A towel wrapped around the weapon that killed Charlie Kirk contained two people's DNA. Tyler Robinson's made up 95%. Lance Twiggs' made up the other 5%.

Twiggs, the transgender lover of accused gunman Tyler Robinson, got immunity. Robinson got charged with murder. And now the Kirk family is in court fighting just to let the public hear what Twiggs told police.

At a preliminary hearing Wednesday in Utah, Erika Kirk's attorney Jeffrey Neiman made a straightforward request to Judge Tony Graf Jr.: release the full, unredacted recordings of Lance Twiggs' police interviews to the public. No edits. No blackouts. The family's push for complete transparency in the case that has gripped the conservative world since Kirk's assassination is in part because even they don't know everything that happened, the other part is to try to put a stop to some of the hurtful conspiracies that have popped up in the wake of his murder.

"The Kirk family believes strongly that if the evidence is being admitted in this preliminary hearing, it should be made public for the world to see," Neiman told the court. "No redactions."

The argument wasn't complicated. Evidence being used in open court proceedings should be visible to the public watching those proceedings. Neiman pointed out the court had other tools available to protect Robinson's right to a fair trial without sealing testimony from public view.

"This court has tools at its disposal to make sure the defendant receives a fair trial," Neiman said. "You'll use them if you find that you need to."

Judge Graf ruled otherwise. Only redacted portions of the Twiggs interviews would be played during the preliminary hearing. The judge reviewed the complete, unredacted interviews himself when deciding whether probable cause existed to move forward to trial — but the public would get the edited version.

The DNA evidence presented by analyst Amanda Bakker drew a picture the family wants fully explored in the open. That towel wrapping the murder weapon showed Robinson at 95% and Twiggs at 5%. A screwdriver recovered from the rooftop where the shooting took place came back at 89% Robinson, 11% Twiggs. Robinson and Twiggs were living together at the time of the killing.

------------------------------------------------------------------------

### TASK LIST
a. Answer these questions about the report on the hearing in the Charlie Kirk murder case:
(i) Which attorney represented Erika Kirk at the preliminary hearing?
(ii) What share of the DNA on the screwdriver from the rooftop belonged to Twiggs?
(iii) Who presented the DNA evidence?
b. Carry on the report about the hearing in the Charlie Kirk murder case from the point where it stops.

### Saved entries
------------------------------------------------------------------------

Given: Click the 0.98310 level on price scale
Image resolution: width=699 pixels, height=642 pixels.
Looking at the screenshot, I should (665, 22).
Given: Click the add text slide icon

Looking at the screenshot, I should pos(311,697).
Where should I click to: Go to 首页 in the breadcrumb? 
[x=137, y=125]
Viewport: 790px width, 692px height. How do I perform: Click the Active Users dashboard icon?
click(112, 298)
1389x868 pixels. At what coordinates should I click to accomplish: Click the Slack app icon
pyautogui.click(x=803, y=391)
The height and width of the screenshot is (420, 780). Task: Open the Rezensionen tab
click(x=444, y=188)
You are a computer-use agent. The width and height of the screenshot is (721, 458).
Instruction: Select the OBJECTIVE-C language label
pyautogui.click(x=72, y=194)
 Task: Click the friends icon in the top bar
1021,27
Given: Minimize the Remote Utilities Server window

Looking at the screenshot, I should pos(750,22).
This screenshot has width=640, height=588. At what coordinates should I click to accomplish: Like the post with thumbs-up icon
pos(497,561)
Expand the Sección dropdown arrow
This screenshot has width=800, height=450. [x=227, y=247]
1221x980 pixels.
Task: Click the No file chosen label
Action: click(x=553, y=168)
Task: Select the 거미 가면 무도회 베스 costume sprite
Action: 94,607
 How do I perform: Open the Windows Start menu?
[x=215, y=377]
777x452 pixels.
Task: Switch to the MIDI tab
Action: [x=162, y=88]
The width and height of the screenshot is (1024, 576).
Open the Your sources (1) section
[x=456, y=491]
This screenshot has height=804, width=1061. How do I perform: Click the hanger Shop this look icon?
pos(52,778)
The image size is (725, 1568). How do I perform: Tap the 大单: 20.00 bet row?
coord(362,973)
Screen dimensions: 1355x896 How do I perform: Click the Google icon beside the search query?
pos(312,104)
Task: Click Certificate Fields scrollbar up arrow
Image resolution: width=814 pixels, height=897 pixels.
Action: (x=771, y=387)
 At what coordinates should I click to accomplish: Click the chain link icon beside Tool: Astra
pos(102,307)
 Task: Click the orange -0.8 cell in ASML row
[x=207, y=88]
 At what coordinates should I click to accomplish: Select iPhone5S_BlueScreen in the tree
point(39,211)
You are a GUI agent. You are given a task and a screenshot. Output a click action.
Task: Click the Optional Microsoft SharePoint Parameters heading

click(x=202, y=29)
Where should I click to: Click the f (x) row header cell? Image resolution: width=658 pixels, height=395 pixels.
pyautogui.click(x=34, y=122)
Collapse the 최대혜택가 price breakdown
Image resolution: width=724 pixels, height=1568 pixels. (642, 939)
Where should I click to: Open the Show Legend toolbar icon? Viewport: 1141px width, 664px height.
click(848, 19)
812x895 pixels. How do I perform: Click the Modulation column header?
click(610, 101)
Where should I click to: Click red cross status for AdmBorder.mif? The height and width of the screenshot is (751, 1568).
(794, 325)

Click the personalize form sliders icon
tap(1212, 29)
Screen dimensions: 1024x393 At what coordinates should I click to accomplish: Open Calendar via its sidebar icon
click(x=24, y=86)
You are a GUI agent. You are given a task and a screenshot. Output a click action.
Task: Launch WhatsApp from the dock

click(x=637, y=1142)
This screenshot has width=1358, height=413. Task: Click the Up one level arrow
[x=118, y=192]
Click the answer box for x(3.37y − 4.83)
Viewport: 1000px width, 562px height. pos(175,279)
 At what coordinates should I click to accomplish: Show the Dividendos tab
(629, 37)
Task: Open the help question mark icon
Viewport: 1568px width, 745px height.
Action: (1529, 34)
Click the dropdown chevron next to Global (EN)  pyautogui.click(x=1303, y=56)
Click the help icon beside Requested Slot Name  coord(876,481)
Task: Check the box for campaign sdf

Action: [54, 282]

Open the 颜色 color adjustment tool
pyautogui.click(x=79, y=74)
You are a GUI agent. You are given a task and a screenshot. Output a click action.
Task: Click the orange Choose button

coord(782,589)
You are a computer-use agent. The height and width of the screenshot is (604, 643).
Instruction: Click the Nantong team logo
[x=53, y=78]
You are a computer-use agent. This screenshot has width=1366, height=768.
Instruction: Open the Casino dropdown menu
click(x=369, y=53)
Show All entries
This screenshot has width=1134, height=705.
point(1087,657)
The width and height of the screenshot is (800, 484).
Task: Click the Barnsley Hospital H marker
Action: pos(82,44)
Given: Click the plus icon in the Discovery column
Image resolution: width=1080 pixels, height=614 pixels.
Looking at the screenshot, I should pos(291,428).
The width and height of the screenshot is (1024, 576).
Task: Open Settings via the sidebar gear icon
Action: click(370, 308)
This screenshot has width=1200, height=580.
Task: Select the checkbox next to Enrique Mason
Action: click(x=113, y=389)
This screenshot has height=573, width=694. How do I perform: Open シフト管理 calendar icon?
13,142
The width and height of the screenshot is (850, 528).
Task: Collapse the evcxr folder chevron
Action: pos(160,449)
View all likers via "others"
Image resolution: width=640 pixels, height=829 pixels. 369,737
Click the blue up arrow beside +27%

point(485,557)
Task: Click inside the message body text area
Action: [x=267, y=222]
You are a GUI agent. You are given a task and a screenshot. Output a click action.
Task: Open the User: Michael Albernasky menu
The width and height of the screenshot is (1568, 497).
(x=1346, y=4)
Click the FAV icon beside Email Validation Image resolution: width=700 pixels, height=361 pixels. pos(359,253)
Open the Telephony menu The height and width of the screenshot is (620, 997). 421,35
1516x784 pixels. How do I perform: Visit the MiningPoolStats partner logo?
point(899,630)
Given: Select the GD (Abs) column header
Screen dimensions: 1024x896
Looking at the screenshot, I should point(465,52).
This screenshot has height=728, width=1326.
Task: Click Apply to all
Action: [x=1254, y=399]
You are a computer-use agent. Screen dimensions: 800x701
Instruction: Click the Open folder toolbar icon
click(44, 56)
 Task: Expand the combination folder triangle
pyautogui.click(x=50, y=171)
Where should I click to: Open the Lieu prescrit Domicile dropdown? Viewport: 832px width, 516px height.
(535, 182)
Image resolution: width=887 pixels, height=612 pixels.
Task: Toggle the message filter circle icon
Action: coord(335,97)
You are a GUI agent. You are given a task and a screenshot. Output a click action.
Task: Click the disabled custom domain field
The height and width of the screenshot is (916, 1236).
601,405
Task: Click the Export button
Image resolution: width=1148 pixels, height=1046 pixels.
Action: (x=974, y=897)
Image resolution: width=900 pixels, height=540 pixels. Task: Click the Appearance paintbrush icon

------------------------------------------------------------------------

### RESULTS FOR EACH TASK
a.
(i) Jeffrey Neiman
(ii) 11%
(iii) Analyst Amanda Bakker

b.
Prosecutors told the court that Robinson — Twiggs' romantic partner — confessed to murdering Kirk through text messages sent to Twiggs immediately after the shooting. Robinson also left a handwritten note expressing his premeditated intent to kill Kirk.

Twiggs, who is transgender, received "use immunity" from prosecutors in exchange for cooperation. That deal makes Twiggs the star witness when this case eventually reaches a jury. Which is precisely why the Kirk family wants every word of those police interviews in the sunlight now.

"To not be transparent here, to not be open, to not let the world see what happened, will create doubt and distrust in the judicial system," Neiman argued, "and that's not what anybody wants. That's not what any of us believe should happen here."

He's not wrong. When key witnesses get immunity deals and their testimony gets redacted in the same proceeding, the gap between what the court knows and what the public knows becomes its own story. Especially in a case this high-profile. Especially when the victim was one of the most visible conservative voices in America.

The preliminary hearing doesn't determine what a jury will ultimately see. Twiggs could testify directly at trial, and different evidentiary standards apply. But that's months away. In the meantime, a judge has the full picture, the prosecution has the full picture, the defense has the full picture — and the Kirk family is asking why the American public shouldn't.

Five percent DNA on a murder weapon. Eleven percent on a rooftop screwdriver. Full immunity. And a redacted interview.

The family wants answers in the open. The court, so far, prefers them behind closed doors.